* begin RECORDS TO PROCESS *

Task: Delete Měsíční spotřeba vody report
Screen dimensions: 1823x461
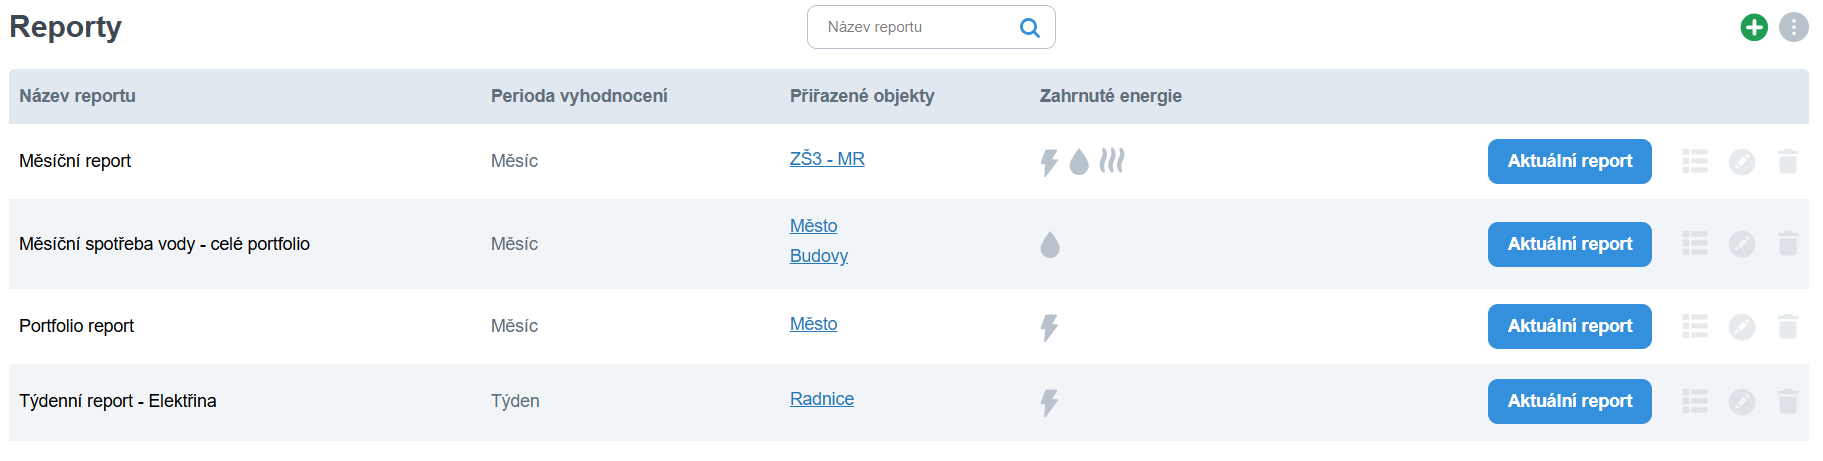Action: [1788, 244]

* end RECORDS TO PROCESS *
* begin RECORDS TO PROCESS *

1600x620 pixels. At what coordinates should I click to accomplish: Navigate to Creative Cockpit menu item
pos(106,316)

* end RECORDS TO PROCESS *
* begin RECORDS TO PROCESS *

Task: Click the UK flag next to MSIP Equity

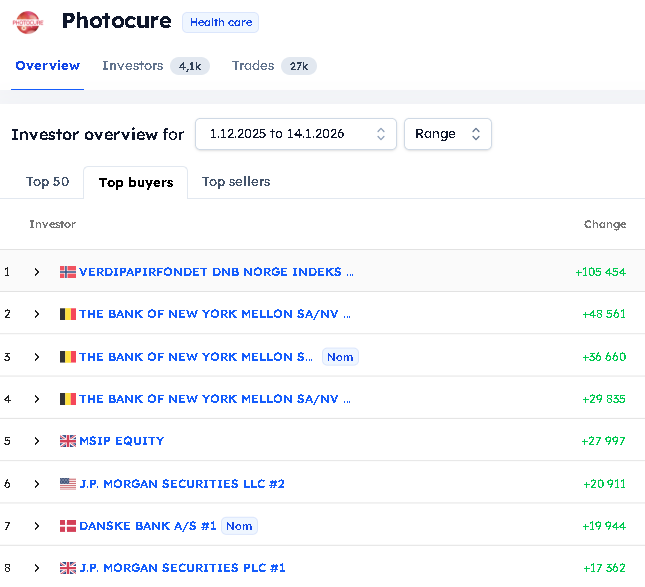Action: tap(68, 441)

* end RECORDS TO PROCESS *

▸ **STATED EXERCISE**:
Rewrite everything from the line containing "1600x620 pixels. At" down to the line containing "pos(106,316)", with "menu item" changed to "sidebar link" and nothing else altered.

▸ **SOLUTION**:
1600x620 pixels. At what coordinates should I click to accomplish: Navigate to Creative Cockpit sidebar link
pos(106,316)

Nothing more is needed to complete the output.